I have had to learn to do this and I have been in times where I needed this. Quite often, people need understanding. They’re going through something new they have no references for and need time to process it out.

3. An Engaged Heart

Everyone’s different, but finding ways to demonstrate your heart’s engagement can be so powerful. Maybe you can do something that is needed. When my condo got flooded, I had hundreds of items that were destroyed and drenched. I was overwhelmed with what was damaged and lost. My mom arrived and pull up her sleeves to help me wade through it all and clean it. I was brought to tears, cause I realized, that is what I needed. But if she asked me, “What do you need” I wouldn’t have known what to say.

Sending a bowl of pasta or saying “Let me know what I can do” may be convenient for you to say, but that may not be helpful to them. Sometimes the best thing to do is to ask God how you can love from the heart.

4. A Loyal Presence

Sometimes people going through hard times can feel alone and abandoned. Sometimes its simply helpful to just check up and see how people are doing. Show you haven’t forgotten.
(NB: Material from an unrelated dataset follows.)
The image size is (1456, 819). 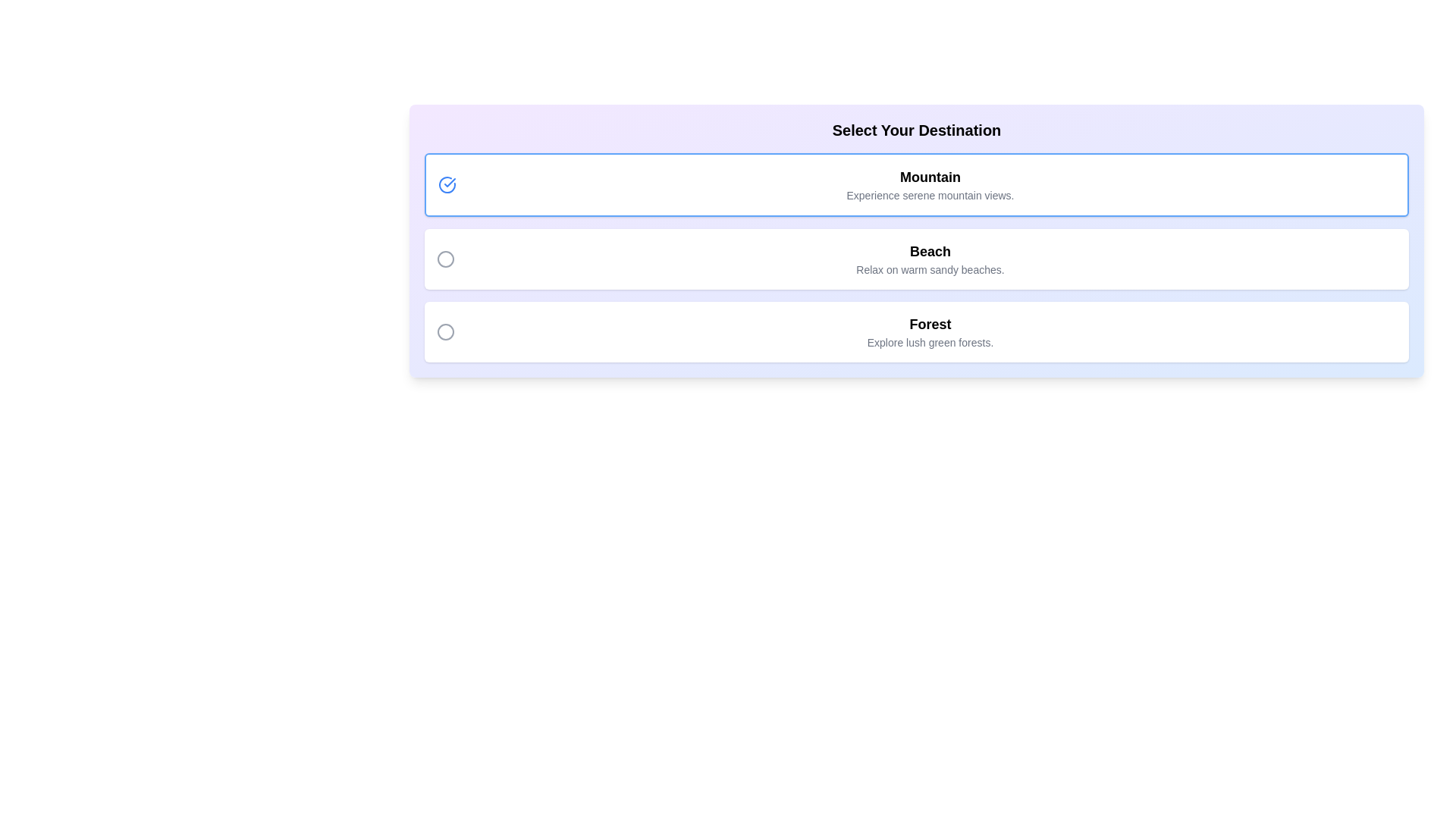 I want to click on the text label providing additional information for the 'Mountain' selection option, which is located directly below and aligned to the left of the 'Mountain' text, so click(x=930, y=195).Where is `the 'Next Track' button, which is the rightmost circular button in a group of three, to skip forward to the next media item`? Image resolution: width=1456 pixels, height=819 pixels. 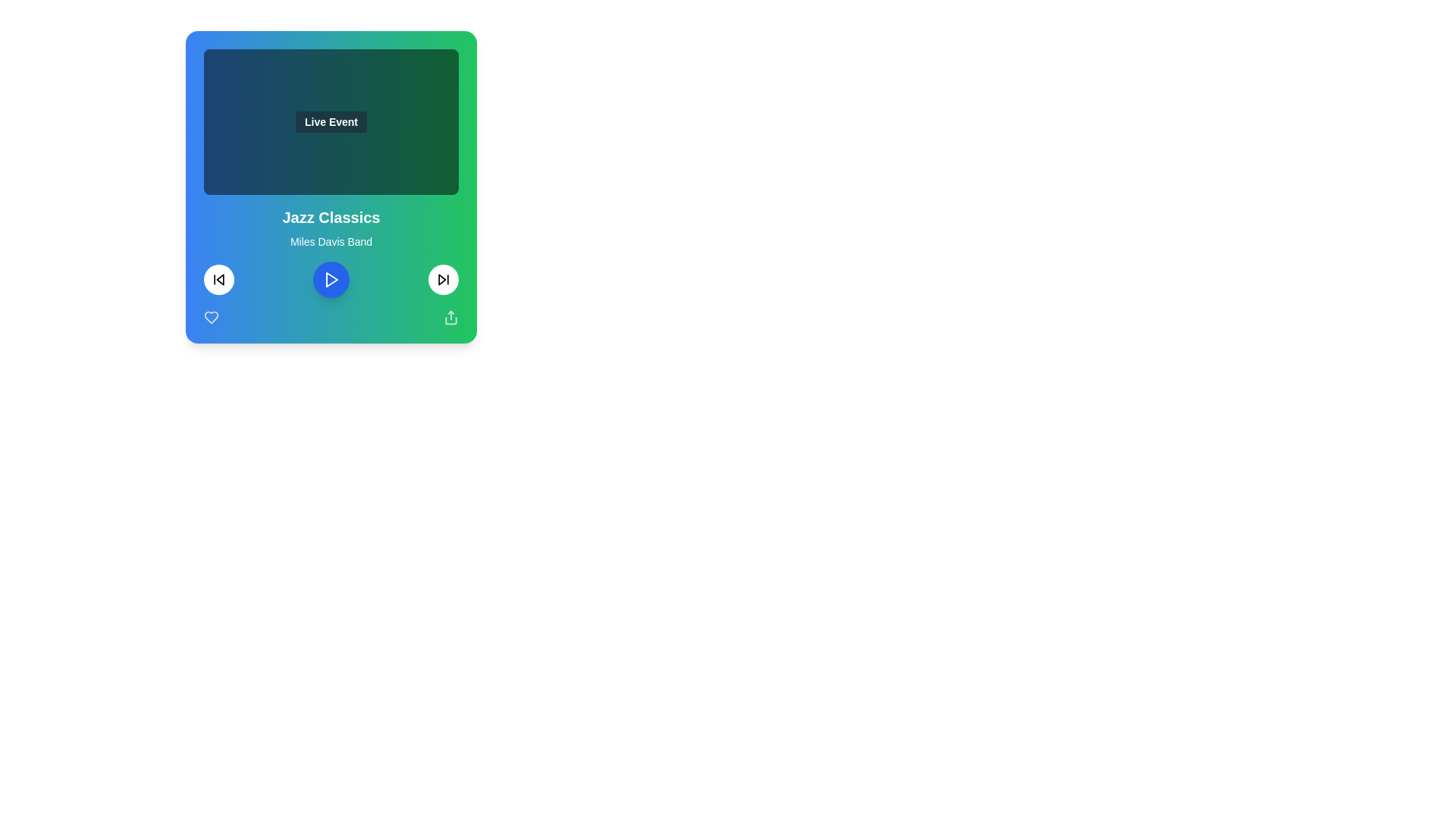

This is really important when people lose loved ones. When the funeral is going on, there are crowds, but when its all over, others often forget and move on. Meanwhile the person is still grieving. It’s good to check up and be mindful.

6. A Prayerful Heart

I make it my aim to never tell anyone, “I am praying for you” unless I actually do it. To make sure I do not forget, when I send an email or text saying, “I will pray,” I stop and do it right there. I never want the action of prayer to be something that has little power or depth of meaning.

7. Simple Acts

Sometimes the simplest act can be so helpful. When Melissa and I went through the miscarriage of a pregnancy years ago, one friend took me out just to hang. No advice, no lecture. Just time to talk and process connection.

Recently, I’ve had people randomly send me grocery cards or restaurant cards. I had cash or checks sent that were just what we needed. You will forever be remembered, because those gifts were often the very thing we needed to get through a complicated week of juggling meals and schedules in a small efficiency hotel kitchenette.

Sometimes the simplest of gestures can go a long way to add to the faith of those who are being deeply pressed by circumstances. The more we learn to engage relationship in trying times with greater wisdom, we can become a more powerful body of people to impact our world.